Le gouvernement a publié un projet de loi sur les violences domestiques qui vise à mieux soutenir les victimes de violences domestiques et à transformer la réponse du gouvernement aux personnes qui se trouvent dans cette situation.
Le projet de loi donnera pour la première fois une définition juridique de la violence domestique, en reconnaissant spécifiquement qu'elle va au-delà de la violence physique et qu'elle inclut les victimes qui sont victimes d'abus économiques et celles qui sont soumises à des abus non physiques contrôlants et manipulateurs. Cette définition peut inclure des éléments tels que le fait de refuser à un partenaire l'accès à son propre compte bancaire ou à un compte bancaire commun, ou de l'empêcher d'aller travailler. Nous espérons que cette nouvelle définition aidera les gens à comprendre ce qui constitue un abus et qu'elle encouragera un plus grand nombre de victimes à demander de l'aide et à signaler les crimes.

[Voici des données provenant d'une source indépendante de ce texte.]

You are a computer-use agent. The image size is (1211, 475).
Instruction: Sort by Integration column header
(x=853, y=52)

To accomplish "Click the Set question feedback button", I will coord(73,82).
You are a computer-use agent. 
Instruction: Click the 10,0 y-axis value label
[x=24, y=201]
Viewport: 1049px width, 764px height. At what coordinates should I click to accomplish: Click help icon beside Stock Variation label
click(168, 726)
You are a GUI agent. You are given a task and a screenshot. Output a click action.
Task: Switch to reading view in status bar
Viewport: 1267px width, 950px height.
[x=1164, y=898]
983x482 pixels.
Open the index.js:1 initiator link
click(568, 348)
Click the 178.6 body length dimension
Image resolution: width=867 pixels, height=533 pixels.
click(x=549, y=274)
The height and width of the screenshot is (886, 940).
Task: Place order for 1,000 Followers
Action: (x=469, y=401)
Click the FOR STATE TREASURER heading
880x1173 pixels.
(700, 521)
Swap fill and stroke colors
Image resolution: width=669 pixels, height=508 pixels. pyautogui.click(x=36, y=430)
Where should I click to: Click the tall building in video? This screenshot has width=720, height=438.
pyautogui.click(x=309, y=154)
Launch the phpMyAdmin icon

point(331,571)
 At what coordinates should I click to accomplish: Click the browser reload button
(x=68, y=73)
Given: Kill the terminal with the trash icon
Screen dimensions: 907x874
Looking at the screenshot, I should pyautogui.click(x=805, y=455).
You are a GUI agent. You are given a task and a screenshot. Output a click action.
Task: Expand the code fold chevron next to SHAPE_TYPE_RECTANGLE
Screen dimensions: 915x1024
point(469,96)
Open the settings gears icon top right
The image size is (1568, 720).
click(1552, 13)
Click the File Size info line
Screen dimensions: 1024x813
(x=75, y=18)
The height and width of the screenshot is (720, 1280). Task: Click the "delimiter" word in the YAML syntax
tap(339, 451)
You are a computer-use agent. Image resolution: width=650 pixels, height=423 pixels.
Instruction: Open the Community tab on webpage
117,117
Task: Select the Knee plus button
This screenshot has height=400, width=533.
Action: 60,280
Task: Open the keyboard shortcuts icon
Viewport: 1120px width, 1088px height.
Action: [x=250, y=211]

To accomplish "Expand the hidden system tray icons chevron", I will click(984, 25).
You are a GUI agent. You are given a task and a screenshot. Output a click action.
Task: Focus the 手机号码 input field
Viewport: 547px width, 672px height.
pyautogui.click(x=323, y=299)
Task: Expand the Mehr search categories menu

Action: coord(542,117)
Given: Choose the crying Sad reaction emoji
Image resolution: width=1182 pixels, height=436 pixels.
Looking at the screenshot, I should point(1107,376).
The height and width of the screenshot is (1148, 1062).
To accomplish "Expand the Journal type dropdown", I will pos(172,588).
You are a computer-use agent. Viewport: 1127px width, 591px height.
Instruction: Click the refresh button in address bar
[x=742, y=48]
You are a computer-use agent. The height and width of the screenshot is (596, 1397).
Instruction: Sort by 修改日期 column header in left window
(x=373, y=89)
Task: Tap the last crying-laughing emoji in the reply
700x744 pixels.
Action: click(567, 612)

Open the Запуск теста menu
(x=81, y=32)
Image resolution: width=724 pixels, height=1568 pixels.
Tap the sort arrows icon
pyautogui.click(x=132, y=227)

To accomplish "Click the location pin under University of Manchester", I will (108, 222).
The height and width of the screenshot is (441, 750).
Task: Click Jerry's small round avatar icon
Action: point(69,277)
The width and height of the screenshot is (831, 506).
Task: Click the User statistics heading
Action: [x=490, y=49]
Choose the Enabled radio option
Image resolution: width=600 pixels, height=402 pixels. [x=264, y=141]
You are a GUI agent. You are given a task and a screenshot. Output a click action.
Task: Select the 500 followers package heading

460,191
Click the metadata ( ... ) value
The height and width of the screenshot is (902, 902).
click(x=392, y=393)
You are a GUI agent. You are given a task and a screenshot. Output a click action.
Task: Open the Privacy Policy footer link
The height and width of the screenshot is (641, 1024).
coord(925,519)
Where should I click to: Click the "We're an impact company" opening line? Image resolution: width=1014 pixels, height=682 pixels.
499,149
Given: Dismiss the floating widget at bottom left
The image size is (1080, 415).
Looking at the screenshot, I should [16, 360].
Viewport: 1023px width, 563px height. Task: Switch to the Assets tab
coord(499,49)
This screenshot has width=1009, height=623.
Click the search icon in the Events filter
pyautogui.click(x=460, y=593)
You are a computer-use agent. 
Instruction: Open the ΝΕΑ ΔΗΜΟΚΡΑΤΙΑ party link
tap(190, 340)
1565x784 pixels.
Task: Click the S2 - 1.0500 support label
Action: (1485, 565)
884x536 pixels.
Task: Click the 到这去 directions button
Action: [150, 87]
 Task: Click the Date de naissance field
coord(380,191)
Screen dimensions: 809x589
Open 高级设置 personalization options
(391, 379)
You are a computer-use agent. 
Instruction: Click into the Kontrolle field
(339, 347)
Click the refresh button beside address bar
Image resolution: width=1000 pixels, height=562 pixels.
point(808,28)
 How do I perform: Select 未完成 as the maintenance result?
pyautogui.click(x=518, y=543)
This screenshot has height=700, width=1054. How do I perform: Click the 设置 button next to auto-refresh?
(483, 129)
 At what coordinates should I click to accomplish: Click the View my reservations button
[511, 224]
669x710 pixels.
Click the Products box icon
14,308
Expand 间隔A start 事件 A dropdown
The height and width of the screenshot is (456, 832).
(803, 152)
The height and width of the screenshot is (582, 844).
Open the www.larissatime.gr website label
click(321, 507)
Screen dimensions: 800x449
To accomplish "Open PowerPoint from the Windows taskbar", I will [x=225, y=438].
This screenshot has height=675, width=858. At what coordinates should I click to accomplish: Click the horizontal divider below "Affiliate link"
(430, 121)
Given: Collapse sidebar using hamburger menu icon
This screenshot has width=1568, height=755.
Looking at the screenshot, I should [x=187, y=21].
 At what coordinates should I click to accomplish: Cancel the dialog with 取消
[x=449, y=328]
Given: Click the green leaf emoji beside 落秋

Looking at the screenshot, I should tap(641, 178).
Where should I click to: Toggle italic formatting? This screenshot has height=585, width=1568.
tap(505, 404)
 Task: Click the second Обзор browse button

Le projet de législation honore également la promesse d'abolir le contre-interrogatoire des victimes par leurs agresseurs dans les tribunaux de la famille, ce qui, pendant de trop nombreuses années, a obligé les victimes à subir des abus continus de la part de leurs agresseurs présumés dans l'environnement judiciaire.
Le projet de loi soumis aux députés comprendra également les éléments suivants :
- Introduire l'éligibilité automatique et l'accès aux mesures spéciales pour les victimes qui témoignent devant les tribunaux pénaux (par exemple, témoigner par liaison vidéo plutôt que d'être dans la même pièce que l'agresseur présumé).
- Créer le poste de commissaire aux violences domestiques, chargé de réglementer et de superviser la réponse aux problèmes de violences domestiques.
- Prévoir un nouvel avis de protection contre les violences domestiques et une nouvelle ordonnance de protection contre les violences domestiques afin de mieux protéger les victimes.
Le projet de loi va maintenant faire l'objet d'un examen prélégislatif.